Quote the stretch of the proof excerpt below from "proving (3.1) for all" through "Lemma. \(\square \)", word for word.

(DOCUMENT EXCERPT)
((

Fix \(R>0\) and let \(f\in BV_{{{\,\mathrm{loc}\,}}}({\mathbb {R}}^n)\) be such that \(f\in C^1(B_{3R})\). We can estimate

$$\begin{aligned} {[}f]_{W^{\alpha ,1}(B_R)}&=\int _{B_R}\int _{B_R}\frac{|f(y)-f(x)|}{|y-x|^{n+\alpha }}\,dy\,dx\\&=\int _{B_R}\int _{B_R\cap \Bigg \{|y-x|<2R\Bigg \}}\frac{|f(y)-f(x)|}{|y-x|^{n+\alpha }}\,dy\,dx\\&\le \int _{\{|h|<2R\}}\frac{1}{|h|^{n+\alpha }}\int _{B_R}|f(x+h)-f(x)|\,dx\,dh. \end{aligned}$$

Since

$$\begin{aligned} \int _{B_R}|f(x+h)-f(x)|\,dx&\le \int _{B_R}\int _0^1|\nabla f(x+th)\cdot h|\,dt\,dx\\&\le |h|\int _0^1\int _{B_R}|\nabla f(x+th)|\,dx\,dt\\&\le |h|\int _{B_{R+|h|}}|\nabla f(z)|\,dz \end{aligned}$$

for all \(h\in {\mathbb {R}}^n\), we have

$$\begin{aligned} {[}f]_{W^{\alpha ,1}(B_R)}&\le \int _{\{ |h|<2R \} }\frac{1}{|h|^{n+\alpha -1}}\int _{B_{R+|h|}}|\nabla f(z)|\,dz\,dh\\&\le \int _{\{ |h|<2R \} }\frac{|Df|(B_{3R})}{|h|^{n+\alpha -1}}\,dh\\&=\frac{n\omega _n(2R)^{1-\alpha }}{1-\alpha }\,|Df|(B_{3R}) \end{aligned}$$

proving (3.1) for all \(f\in BV_{{{\,\mathrm{loc}\,}}}({\mathbb {R}}^n)\cap C^1(B_{3R})\). Now fix \(R>0\) and let \(f\in BV_{{{\,\mathrm{loc}\,}}}({\mathbb {R}}^n)\). By [34,  Theorem 5.3], there exists \((f_k)_{k\in {\mathbb {N}}}\subset BV(B_{3R})\cap C^\infty (B_{3R})\) such that \(|Df_k|(B_{3R})\rightarrow |Df|(B_{3R})\) and \(f_k\rightarrow f\) a.e. in \(B_{3R}\) as \(k\rightarrow +\infty \). The conclusion thus follows by a simple application of Fatou’s Lemma. \(\square \)

))

(SUPPLIED MATERIAL)
((

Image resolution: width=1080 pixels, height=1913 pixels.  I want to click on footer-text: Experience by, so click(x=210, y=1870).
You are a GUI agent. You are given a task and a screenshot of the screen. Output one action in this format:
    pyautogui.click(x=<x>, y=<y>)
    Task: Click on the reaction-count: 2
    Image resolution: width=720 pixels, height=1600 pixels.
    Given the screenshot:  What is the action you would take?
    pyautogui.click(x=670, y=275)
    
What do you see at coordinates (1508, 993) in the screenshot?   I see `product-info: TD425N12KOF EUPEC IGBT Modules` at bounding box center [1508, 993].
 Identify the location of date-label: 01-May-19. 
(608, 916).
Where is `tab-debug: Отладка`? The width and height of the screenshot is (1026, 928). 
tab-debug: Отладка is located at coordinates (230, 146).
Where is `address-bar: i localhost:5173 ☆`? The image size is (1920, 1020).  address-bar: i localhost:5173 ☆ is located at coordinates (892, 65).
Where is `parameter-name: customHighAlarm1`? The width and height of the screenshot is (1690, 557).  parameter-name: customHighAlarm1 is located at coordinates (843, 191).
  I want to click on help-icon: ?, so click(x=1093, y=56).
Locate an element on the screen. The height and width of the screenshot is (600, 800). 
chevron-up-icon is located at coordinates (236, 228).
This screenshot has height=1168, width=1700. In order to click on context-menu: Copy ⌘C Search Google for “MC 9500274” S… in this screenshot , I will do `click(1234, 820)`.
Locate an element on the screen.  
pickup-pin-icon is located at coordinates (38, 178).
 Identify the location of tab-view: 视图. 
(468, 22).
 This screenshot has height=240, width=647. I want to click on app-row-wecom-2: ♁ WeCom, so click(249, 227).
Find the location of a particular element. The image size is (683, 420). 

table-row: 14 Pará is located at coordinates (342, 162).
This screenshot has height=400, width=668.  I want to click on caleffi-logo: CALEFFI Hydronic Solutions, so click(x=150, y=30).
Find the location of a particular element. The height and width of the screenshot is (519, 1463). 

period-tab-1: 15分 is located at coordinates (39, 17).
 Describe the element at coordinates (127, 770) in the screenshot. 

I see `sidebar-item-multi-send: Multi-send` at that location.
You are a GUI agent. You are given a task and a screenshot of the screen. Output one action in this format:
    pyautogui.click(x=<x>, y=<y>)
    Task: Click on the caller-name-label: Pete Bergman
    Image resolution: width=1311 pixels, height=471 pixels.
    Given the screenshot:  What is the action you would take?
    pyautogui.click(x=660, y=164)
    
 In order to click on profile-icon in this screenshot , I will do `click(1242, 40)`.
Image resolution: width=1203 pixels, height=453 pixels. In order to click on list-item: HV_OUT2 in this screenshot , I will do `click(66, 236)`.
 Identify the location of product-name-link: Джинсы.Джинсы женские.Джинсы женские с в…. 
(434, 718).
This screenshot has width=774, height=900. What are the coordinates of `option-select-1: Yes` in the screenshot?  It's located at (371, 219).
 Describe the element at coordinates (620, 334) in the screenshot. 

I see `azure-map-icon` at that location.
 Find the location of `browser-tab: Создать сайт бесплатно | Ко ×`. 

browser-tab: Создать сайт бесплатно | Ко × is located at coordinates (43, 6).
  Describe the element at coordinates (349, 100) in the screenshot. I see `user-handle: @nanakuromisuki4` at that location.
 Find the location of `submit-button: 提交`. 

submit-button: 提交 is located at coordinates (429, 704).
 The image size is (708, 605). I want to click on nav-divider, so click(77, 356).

))

(REPLY)
proving (3.1) for all \(f\in BV_{{{\,\mathrm{loc}\,}}}({\mathbb {R}}^n)\cap C^1(B_{3R})\). Now fix \(R>0\) and let \(f\in BV_{{{\,\mathrm{loc}\,}}}({\mathbb {R}}^n)\). By [34,  Theorem 5.3], there exists \((f_k)_{k\in {\mathbb {N}}}\subset BV(B_{3R})\cap C^\infty (B_{3R})\) such that \(|Df_k|(B_{3R})\rightarrow |Df|(B_{3R})\) and \(f_k\rightarrow f\) a.e. in \(B_{3R}\) as \(k\rightarrow +\infty \). The conclusion thus follows by a simple application of Fatou’s Lemma. \(\square \)